The Court of Appeals upheld CARB’s plan in its entirety.  With respect to the appellants’ preference for techniques other than cap-and-trade, the court declared, “Even if other measures, such as inflexible emission limits or emission taxes might conceivably result in greater reductions, the Act does not call for maximum reductions without qualification, but for maximum reductions that are both feasible and cost-effective.  The record reflects that the Board went to exceptional lengths to obtain informed and scholarly input on the complex scientific and economic issues that bear on these critical qualifications.  While there are differences of opinion on many matters, AIR points to no recommendation in the plan, and no rejection of a suggested recommendation, for which substantial evidence was not presented and considered.”

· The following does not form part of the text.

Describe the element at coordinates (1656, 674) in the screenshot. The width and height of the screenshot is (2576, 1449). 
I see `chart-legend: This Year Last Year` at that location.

Writing for a unanimous panel, Judge Pollak stated that AB 32 set ambitious goals for California, and these goals are necessarily challenging.  He noted that the scoping plan is an initial step in the emissions reduction process, to which alterations will be made periodically, and “it is hardly surprising that the scoping plan leaves some questions unanswered.”  Though incomplete, the plan was not found to be “arbitrary or capricious,” and was supported by an extensive record of technical studies and public consultation; thus, it was found compliant with AB 32.

This case highlights the difficulties of designing a fair, effective, efficient, and politically feasible scheme to reduce greenhouse gas emissions on a statewide scale.  Though it provides a strong outline and officially conforms to the statute’s requirements, it is likely that CARB’s scoping plan will be updated before the 2020 reduction goals are met.